Ticket #1627 (closed defect: fixed)

Opened 7 years ago

Last modified 7 years ago

Viewer doesn't support CJK

Reported by: egmont Owned by: slavazanko
Priority: major Milestone: 4.7.0-pre4
Component: mcview Version: 4.7.0-pre2
Keywords: Cc: galtgendo@…
Blocked By: Blocking:
Branch state: Votes for changeset: committed-master

Description

In a fully UTF-8 environment, the builtin viewer doesn't properly display double width (CJK) characters. (The editor does display them, though.) Locale, mc's display width are set to UTF-8, file charset (T) set to UTF-8 or No translation.

Open any text file with UTF-8 CJK characters in one of its lines. All but the last characters are replaced by a single (not double) space, and then the last one is shown correctly (but positioned incorrectly).
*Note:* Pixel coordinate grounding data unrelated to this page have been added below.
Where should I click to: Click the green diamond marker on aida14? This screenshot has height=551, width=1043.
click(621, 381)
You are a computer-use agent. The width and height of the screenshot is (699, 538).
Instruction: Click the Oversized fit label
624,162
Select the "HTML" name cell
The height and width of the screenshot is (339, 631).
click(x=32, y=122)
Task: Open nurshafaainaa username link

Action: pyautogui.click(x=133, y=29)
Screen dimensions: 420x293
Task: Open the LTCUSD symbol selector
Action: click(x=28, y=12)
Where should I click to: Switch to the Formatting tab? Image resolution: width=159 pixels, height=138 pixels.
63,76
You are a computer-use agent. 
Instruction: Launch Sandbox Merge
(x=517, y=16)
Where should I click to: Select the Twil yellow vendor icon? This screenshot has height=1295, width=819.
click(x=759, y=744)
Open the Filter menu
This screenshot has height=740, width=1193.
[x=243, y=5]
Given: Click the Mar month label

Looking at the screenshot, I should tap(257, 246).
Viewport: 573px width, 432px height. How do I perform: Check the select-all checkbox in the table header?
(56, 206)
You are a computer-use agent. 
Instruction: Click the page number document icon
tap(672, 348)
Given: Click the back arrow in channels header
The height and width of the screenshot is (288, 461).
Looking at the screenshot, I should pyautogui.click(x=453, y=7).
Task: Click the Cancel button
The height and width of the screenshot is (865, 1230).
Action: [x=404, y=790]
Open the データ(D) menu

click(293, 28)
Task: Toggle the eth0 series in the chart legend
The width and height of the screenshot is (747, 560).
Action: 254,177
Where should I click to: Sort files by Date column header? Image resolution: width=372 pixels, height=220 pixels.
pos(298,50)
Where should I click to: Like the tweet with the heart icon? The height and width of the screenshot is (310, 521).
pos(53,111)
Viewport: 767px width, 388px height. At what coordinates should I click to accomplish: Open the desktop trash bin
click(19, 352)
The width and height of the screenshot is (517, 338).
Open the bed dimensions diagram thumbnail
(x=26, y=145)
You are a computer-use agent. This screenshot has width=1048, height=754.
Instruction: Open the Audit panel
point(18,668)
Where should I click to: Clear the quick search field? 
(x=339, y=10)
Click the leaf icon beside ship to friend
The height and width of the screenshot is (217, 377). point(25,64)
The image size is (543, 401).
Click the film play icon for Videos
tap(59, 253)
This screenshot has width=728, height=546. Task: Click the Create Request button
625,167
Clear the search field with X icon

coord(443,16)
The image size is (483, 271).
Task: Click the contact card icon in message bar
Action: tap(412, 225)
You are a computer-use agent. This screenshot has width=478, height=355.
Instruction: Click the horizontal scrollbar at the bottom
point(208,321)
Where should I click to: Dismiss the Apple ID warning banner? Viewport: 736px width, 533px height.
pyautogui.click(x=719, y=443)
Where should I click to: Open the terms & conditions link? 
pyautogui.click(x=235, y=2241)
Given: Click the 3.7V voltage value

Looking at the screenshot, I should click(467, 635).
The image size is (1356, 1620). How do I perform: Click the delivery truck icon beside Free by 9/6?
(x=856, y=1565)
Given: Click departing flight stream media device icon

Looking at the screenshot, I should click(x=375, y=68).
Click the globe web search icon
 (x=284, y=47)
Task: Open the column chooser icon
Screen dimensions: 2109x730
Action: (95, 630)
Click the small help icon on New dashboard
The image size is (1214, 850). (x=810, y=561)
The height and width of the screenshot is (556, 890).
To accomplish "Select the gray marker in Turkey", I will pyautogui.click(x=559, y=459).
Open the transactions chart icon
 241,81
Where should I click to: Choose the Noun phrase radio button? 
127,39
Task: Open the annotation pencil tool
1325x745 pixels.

Terminal is from Mac OSX 10.5.8; I don't think it matters. mc-4.7-pre2 with slang ran from Mac as well as from Linux over ssh.

Attachments

mc-widechar-view.patch (478 bytes) - added by mnk 7 years ago.
patch version 1.0

Change History

comment:1 Changed 7 years ago by andrew_b

  • Component changed from mc-core to mcview

comment:2 Changed 7 years ago by andrew_b

Currentrly, MC supports 7-bit, 8-bit and UTF-8 locales. Multibyte non-UTF-8 locales are not supported. Parches are welcome!

comment:3 follow-up: ↓ 4 Changed 7 years ago by egmont

I *am* talking about UTF-8.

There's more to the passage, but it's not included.